┌─ MATERIAL SUPPLIED
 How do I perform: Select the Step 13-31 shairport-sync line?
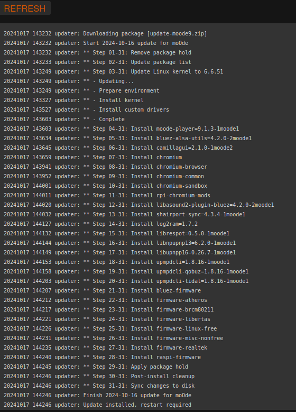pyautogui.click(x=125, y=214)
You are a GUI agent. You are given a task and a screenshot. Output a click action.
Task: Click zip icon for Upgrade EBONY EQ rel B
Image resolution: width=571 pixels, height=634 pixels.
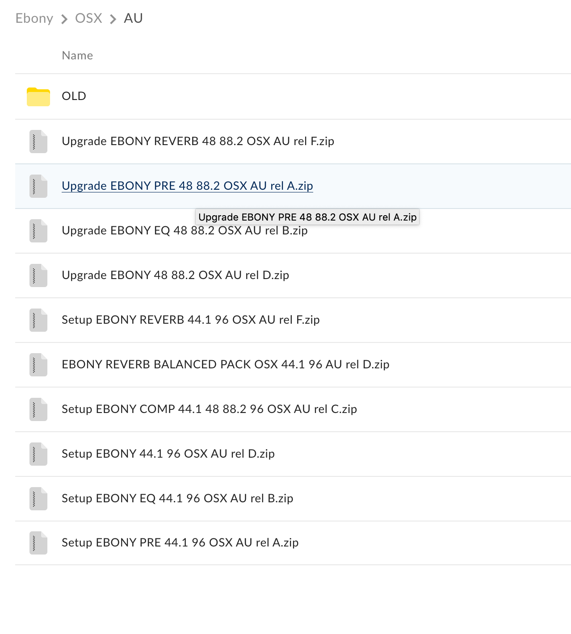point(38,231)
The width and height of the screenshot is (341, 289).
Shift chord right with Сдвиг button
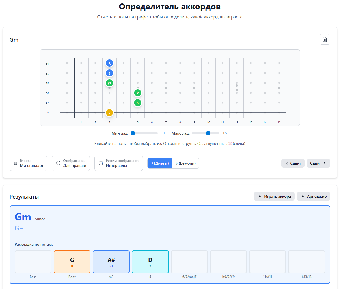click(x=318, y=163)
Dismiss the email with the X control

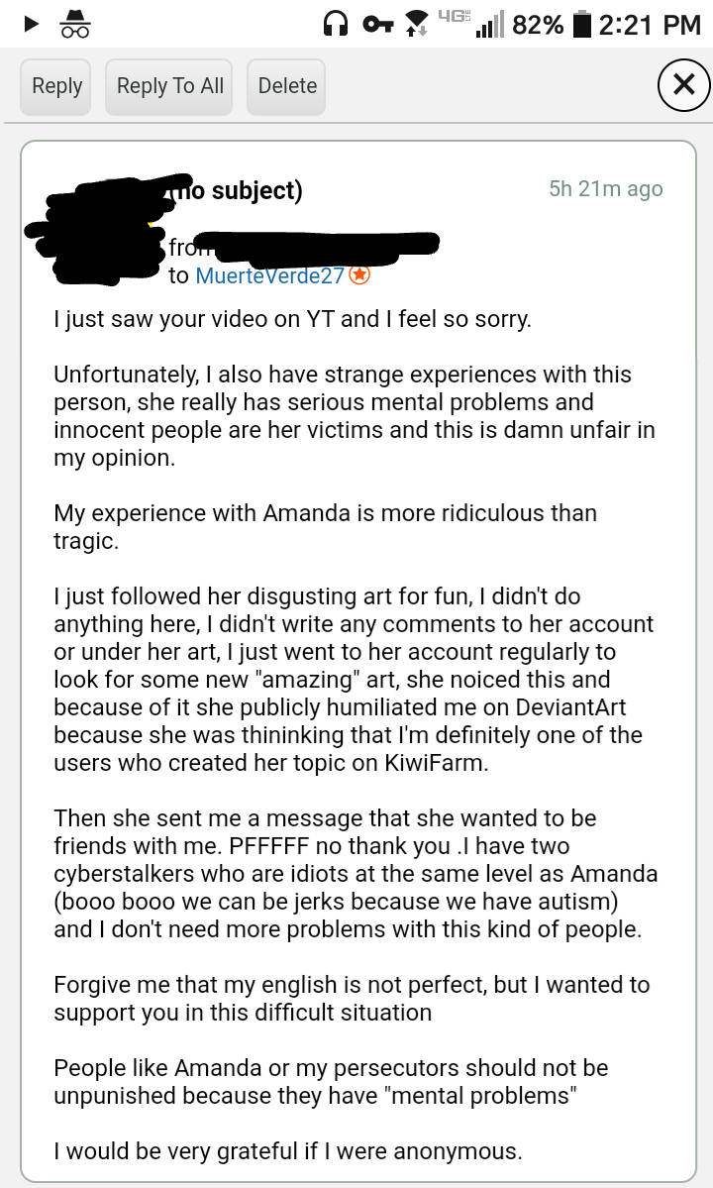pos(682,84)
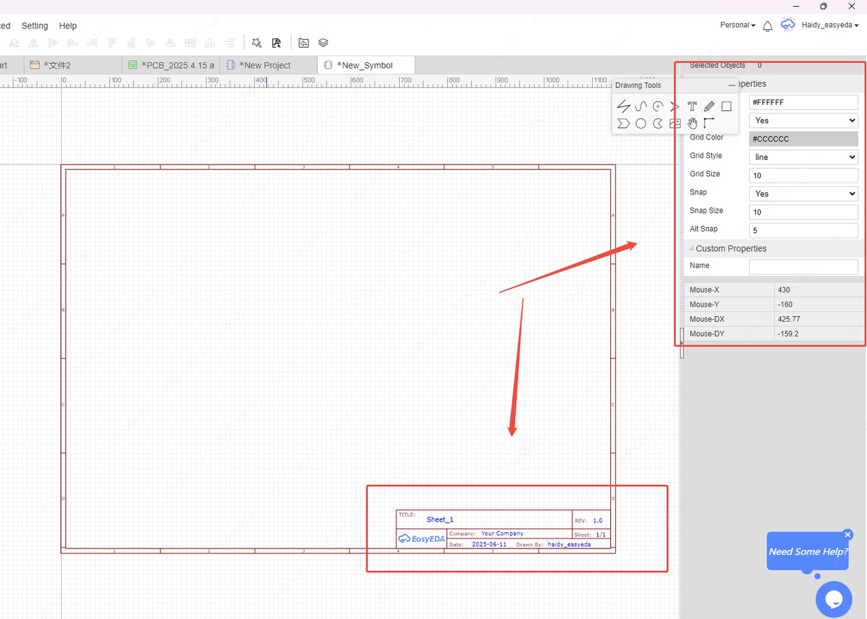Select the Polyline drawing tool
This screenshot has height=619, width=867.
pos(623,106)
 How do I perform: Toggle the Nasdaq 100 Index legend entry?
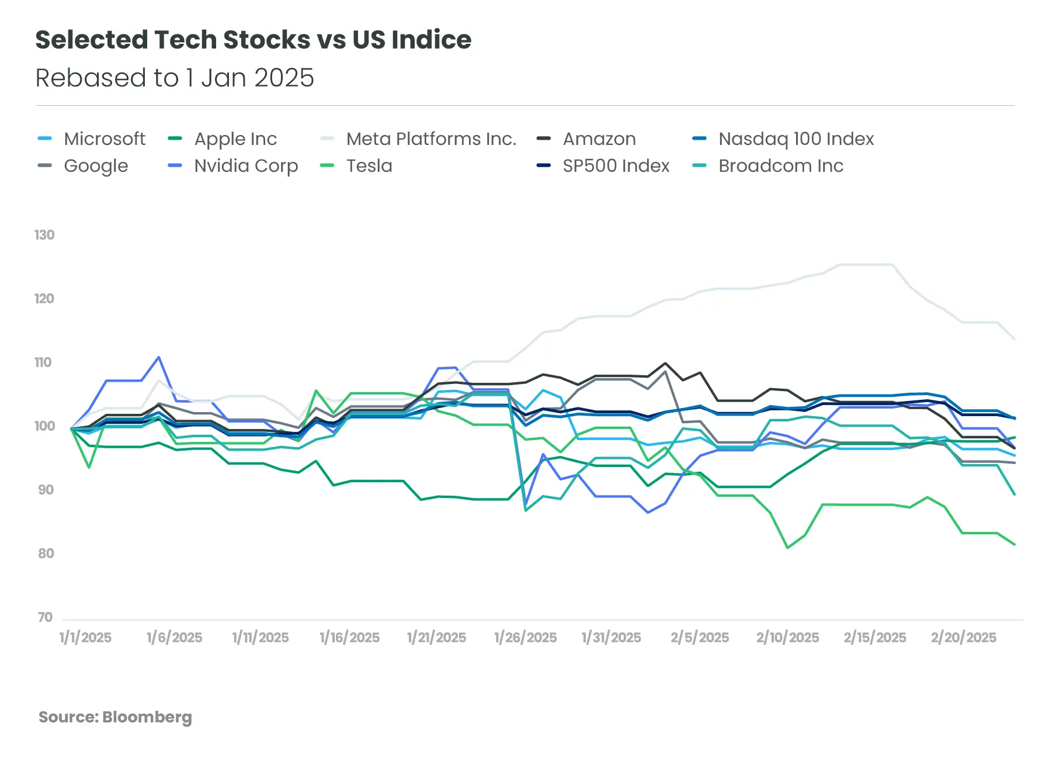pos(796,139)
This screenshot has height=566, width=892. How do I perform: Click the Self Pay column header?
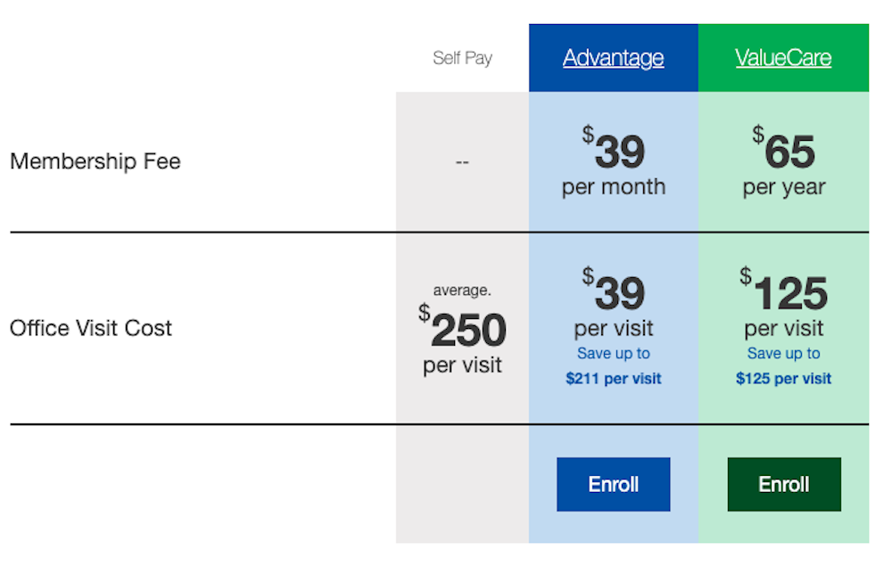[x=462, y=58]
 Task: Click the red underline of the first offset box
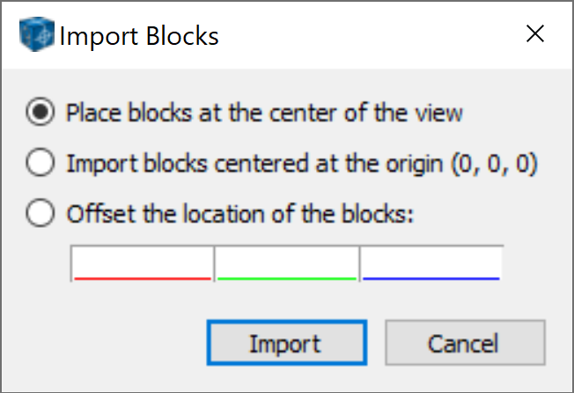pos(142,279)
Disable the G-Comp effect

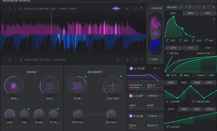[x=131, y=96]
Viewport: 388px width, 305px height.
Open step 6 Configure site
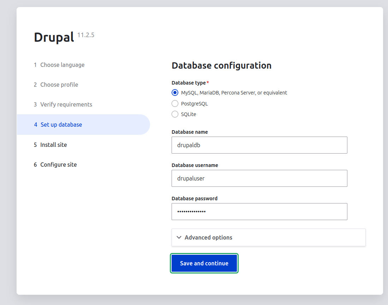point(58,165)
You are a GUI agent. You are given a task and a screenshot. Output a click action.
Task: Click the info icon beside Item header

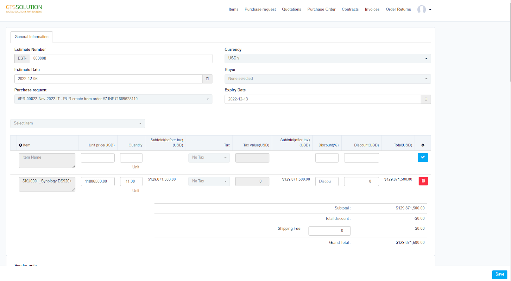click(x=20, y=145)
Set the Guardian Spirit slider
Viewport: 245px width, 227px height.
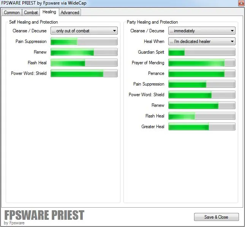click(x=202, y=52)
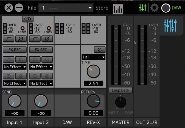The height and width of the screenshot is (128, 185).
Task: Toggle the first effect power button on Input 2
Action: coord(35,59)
└─
EXERCISE DETAILS:
Precisely those lines above that run from the line with "Image resolution: width=571" up to and including the line with "Set the Guardian Spirit slider" are to be set down, with the pictures omitted.

ANSWER SECTION:
Image resolution: width=571 pixels, height=634 pixels.
point(38,231)
The width and height of the screenshot is (341, 289).
Shift chord right with Сдвиг button
click(x=318, y=163)
Dismiss the email with the X control

pos(682,84)
Select the Polyline drawing tool
This screenshot has height=619, width=867.
pos(623,106)
 How do I perform: Toggle the Nasdaq 100 Index legend entry?
pos(796,139)
This screenshot has height=566, width=892. How do I perform: Click the Self Pay column header?
[x=462, y=58]
 Task: Click the red underline of the first offset box
pos(142,279)
Disable the G-Comp effect

[x=131, y=96]
Viewport: 388px width, 305px height.
Open step 6 Configure site
point(58,165)
You are a GUI agent. You are given a task and a screenshot. Output a click action.
Task: Click the info icon beside Item header

click(x=20, y=145)
Set the Guardian Spirit slider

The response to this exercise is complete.